Start with the data question, not the model
Before I pick a model, I map the data. What information does this feature need access to? Where does it live? Who is allowed to see it? What’s the sensitivity class — public, internal, PII, PHI? Can it leave your environment, and under what terms? The answers here dictate everything downstream. A healthcare intake assistant and a public FAQ bot look similar on the surface; their data diagrams are completely different projects.
Choose models deliberately
Frontier models (Claude, GPT, Gemini) are the default for quality, but they send data to a vendor and carry per-token costs. Smaller open-source models (Llama, Mistral, and their specialized descendants) can be self-hosted for full data control, at the cost of more infrastructure work. The right choice depends on data sensitivity, latency requirements, volume economics, and whether a BAA is needed. I don’t have a favorite vendor — I have a decision framework, and I walk through it with you.
Ground everything in your sources
Letting a model respond from its training data is how you get confident-sounding fabrications. For production use, I prefer retrieval from your actual content and source references where possible, rather than letting a model answer from general training data alone.
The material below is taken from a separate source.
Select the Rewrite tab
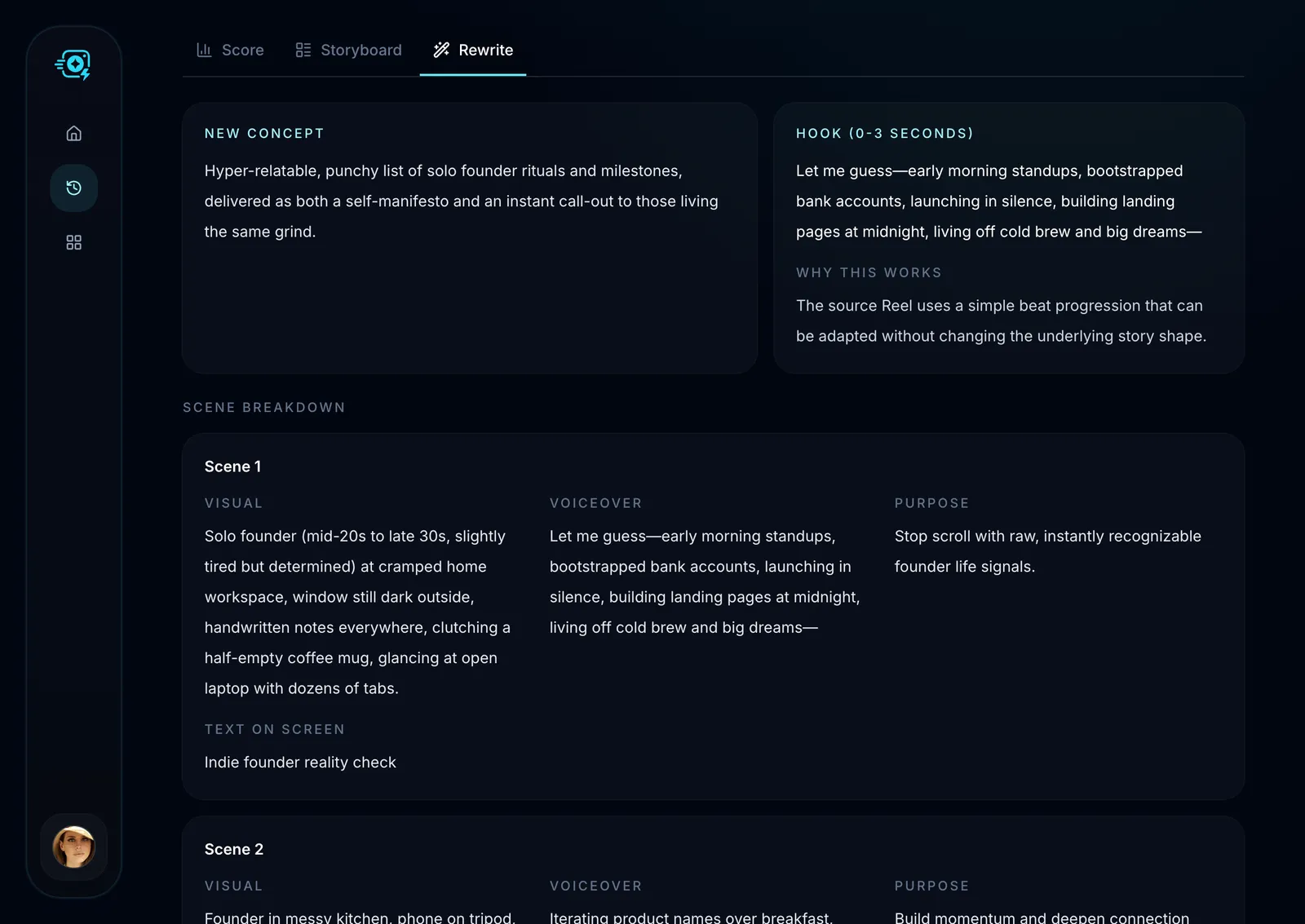 click(x=473, y=50)
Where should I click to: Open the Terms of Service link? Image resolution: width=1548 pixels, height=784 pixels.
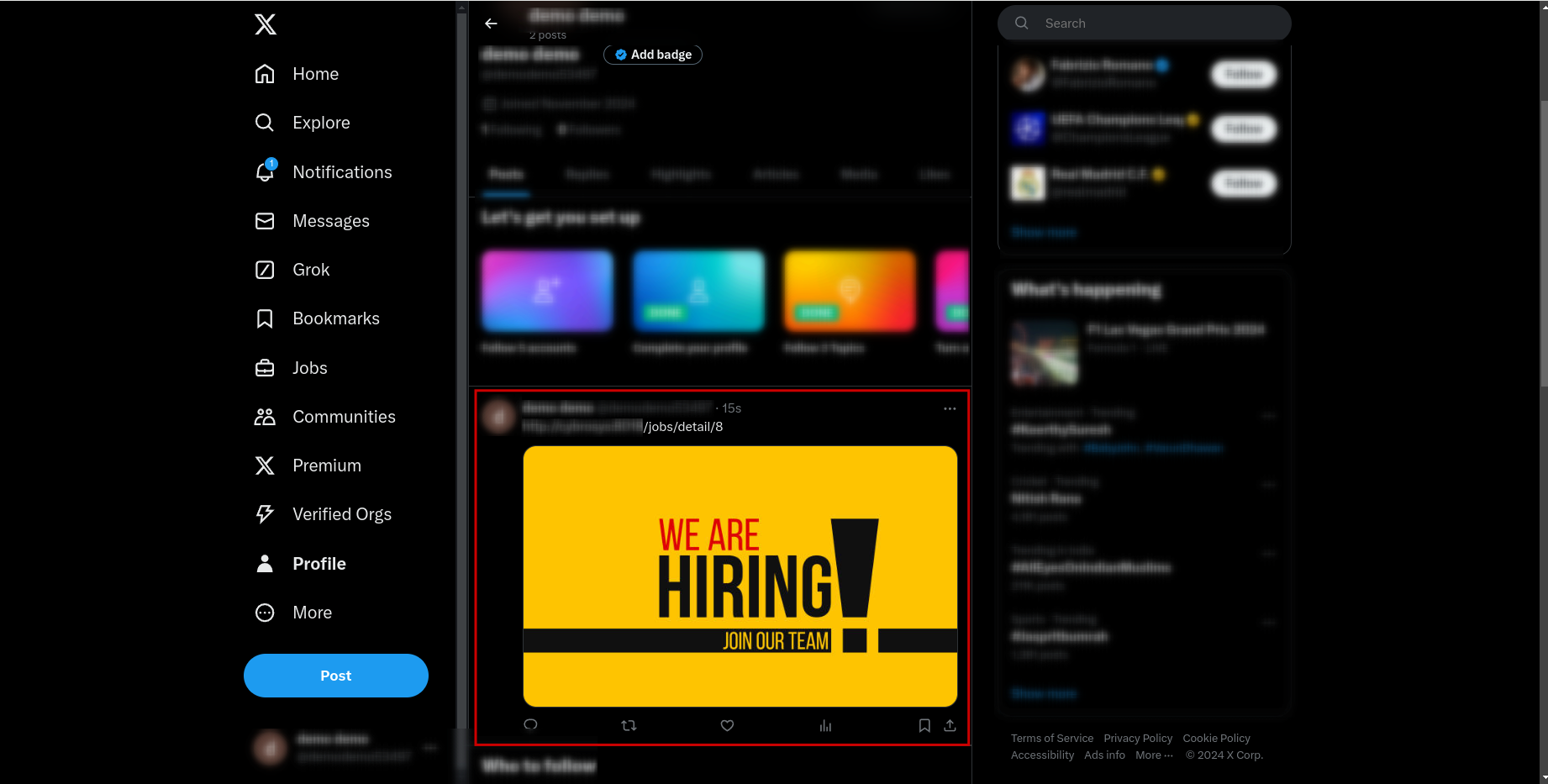coord(1052,738)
This is more work up front, but it makes review, correction, and user trust much easier.
Log inputs, outputs, and uncertainties
AI interactions should produce an audit trail appropriate to the context — without unnecessarily storing sensitive content in logs. For regulated workflows, logging and retention need to be designed with your compliance team. For lower-risk workflows, practical logging still makes debugging and review far easier.
Test for failure modes before shipping
An AI feature is not ready to ship the first time it produces a plausible answer. Before release I run it against adversarial inputs, out-of-distribution queries, prompt-injection attempts, ambiguous inputs where the right answer is “I don’t know,” and content that should trigger a refusal or escalation. The evaluation isn’t perfect — no AI evaluation is — but it’s designed to catch the failure modes that are embarrassing, harmful, or legally significant.
Keep humans in the loop where stakes are real
For clinical triage, benefits determinations, legal drafting, and similarly consequential workflows, the right architecture is usually AI-assisted rather than AI-automated. The model drafts; a qualified human approves. This is slower than full automation and dramatically safer — and it’s almost always the shape compliance, liability, and user trust require anyway.